Once you find the line that contains "design (108, 1615)" in the entries below, give it again along with every following line, unchanged, through the final one.

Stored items
○ ○ ○ ○ ○ ○ ○

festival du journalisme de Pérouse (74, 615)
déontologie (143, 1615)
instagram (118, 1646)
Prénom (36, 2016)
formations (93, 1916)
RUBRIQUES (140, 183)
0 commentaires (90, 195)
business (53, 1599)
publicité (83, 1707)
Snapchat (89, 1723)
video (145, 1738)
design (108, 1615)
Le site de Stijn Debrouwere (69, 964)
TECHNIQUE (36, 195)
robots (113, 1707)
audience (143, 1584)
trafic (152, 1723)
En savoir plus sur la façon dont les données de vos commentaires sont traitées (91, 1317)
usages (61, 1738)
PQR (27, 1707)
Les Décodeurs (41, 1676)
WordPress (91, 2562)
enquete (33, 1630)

○ ○ ○ ○ ○ ○ ○

> **Result below**:
design (108, 1615)
Le site de Stijn Debrouwere (69, 964)
TECHNIQUE (36, 195)
robots (113, 1707)
audience (143, 1584)
trafic (152, 1723)
En savoir plus sur la façon dont les données de vos commentaires sont traitées (91, 1317)
usages (61, 1738)
PQR (27, 1707)
Les Décodeurs (41, 1676)
WordPress (91, 2562)
enquete (33, 1630)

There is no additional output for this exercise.